Queen Isabella & King FerdinandQueen Isabella & King Ferdinand - After almost 800 years of on and off conflict with Muslim kingdoms, the Spanish were poised to defeat once and for all the last Islamic territory in Western Europe by the end of the 15th century.  The only way they could achieve this was through unification.  And what better way to unify than by marriage?  Isabella (1451-1504) was the daughter of King John II of Castille and León, and Ferdinand II (1452-1516) was the son of King John II of Aragon (John was obviously a popular name at the time).  They were married in 1469, bringing together three of the most powerful Spanish kingdoms on the Iberian Peninsula (Ferdinand would become King of Navarre in 1512, after Isabella's death).  At that time, Castille was the largest and most powerful of the four major Spanish kingdoms.  In addition, Isabella proved to be a very strong willed individual.  Her older brother, Henry, had tried several times to marry her off to different suitors, but she resisted each attempt.  Instead, she secretly, of her own accord, arranged her own marriage to Ferdinand by negotiating with his father.  So she herself brought a lot of power and influence to the marriage, and to the Spanish monarchy.  When her brother died in 1474, Ferdinand and Isabella became king and queen of Castille and León; and when his father died in 1479, they added Aragon to their holdings.

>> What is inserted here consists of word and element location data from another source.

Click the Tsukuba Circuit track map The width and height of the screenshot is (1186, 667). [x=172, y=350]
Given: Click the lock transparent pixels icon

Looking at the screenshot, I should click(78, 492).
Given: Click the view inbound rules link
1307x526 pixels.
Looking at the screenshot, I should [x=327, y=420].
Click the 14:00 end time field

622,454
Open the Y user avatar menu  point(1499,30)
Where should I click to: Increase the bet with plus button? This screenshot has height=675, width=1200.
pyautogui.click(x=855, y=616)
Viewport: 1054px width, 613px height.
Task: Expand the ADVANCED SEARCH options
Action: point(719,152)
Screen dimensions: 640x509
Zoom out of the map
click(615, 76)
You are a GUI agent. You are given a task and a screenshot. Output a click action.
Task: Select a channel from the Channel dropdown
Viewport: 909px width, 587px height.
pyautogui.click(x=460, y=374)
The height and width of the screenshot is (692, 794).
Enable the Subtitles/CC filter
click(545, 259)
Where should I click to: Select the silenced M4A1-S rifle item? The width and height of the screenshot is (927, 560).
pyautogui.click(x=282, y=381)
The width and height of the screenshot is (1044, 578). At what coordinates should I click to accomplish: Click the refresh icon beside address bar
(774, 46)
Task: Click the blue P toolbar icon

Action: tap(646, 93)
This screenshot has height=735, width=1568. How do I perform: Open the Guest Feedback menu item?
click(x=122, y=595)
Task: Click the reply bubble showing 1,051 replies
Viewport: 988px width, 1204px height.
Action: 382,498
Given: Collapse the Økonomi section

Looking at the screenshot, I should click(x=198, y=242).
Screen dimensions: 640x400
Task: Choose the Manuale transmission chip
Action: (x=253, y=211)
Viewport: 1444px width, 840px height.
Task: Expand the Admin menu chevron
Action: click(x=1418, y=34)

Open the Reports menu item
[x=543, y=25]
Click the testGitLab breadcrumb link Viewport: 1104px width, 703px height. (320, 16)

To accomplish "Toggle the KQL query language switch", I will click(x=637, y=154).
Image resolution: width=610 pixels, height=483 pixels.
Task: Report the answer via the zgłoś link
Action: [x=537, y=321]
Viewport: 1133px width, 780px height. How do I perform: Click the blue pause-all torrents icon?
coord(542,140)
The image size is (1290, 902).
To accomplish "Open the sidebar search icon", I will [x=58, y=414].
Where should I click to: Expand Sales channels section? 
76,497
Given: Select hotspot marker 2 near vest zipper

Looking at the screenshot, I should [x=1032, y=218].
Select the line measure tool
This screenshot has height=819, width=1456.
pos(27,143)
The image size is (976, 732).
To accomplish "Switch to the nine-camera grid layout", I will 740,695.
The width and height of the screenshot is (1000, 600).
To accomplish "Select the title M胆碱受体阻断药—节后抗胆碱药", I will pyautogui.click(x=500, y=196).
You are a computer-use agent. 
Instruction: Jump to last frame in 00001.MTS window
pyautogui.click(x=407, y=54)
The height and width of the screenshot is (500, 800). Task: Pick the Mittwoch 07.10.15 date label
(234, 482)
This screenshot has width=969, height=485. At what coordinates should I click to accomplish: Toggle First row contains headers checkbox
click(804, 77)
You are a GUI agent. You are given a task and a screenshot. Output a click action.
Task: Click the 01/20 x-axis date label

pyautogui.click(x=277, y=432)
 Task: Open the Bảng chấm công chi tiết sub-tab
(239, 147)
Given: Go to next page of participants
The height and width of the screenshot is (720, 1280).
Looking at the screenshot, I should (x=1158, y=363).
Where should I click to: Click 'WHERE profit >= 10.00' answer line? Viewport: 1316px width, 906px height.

Their reign was dominated by a ten year conflict with the Emirate of Granada.  When the war concluded in their favor (see Fall of Granada), they set about a policy of establishing national and cultural unity in their country; and did so by requiring that all their citizens be Catholic.  Enforcement of this policy is what led to the infamous Spanish Inquisition.  It began about three months after the Fall of Granada with the Alhambra Decree requiring Jews in Spain to either convert or leave.  Tomás de Torquemada, a Dominican friar was appointed Inquisitor General to carry out the decree.  Isabella, who was a staunch Catholic, was said to be behind the policy; however, she opposed depriving Jews of their wealth.  Apparently though, Torquemada was in favor of it and obtained Ferdinand's permission to do so.  It's believed that over the next decade, some 80,000 Jews were affected.  About half were forced to leave, and the other half compelled to convert.  Many Muslim and Jewish documents were destroyed at this time as well.  The other major event of their reign, one of the most significant in history, was the voyage of Columbus across the Atlantic Ocean (see Christopher Columbus above).  It would lead to the colonization of the New World and the formation of the Spanish Empire.  Under King Ferdinand and Queen Isabella, the Reconquista was concluded, the unification of Spain was initiated (and completed under their grandson, Charles V) and the colonization of the New World begun.  Combined, these events made Spain the most powerful nation on earth.  It would remain so for about a century until its mighty navy was defeated by England at the Battle of the Spanish Armada in 1588.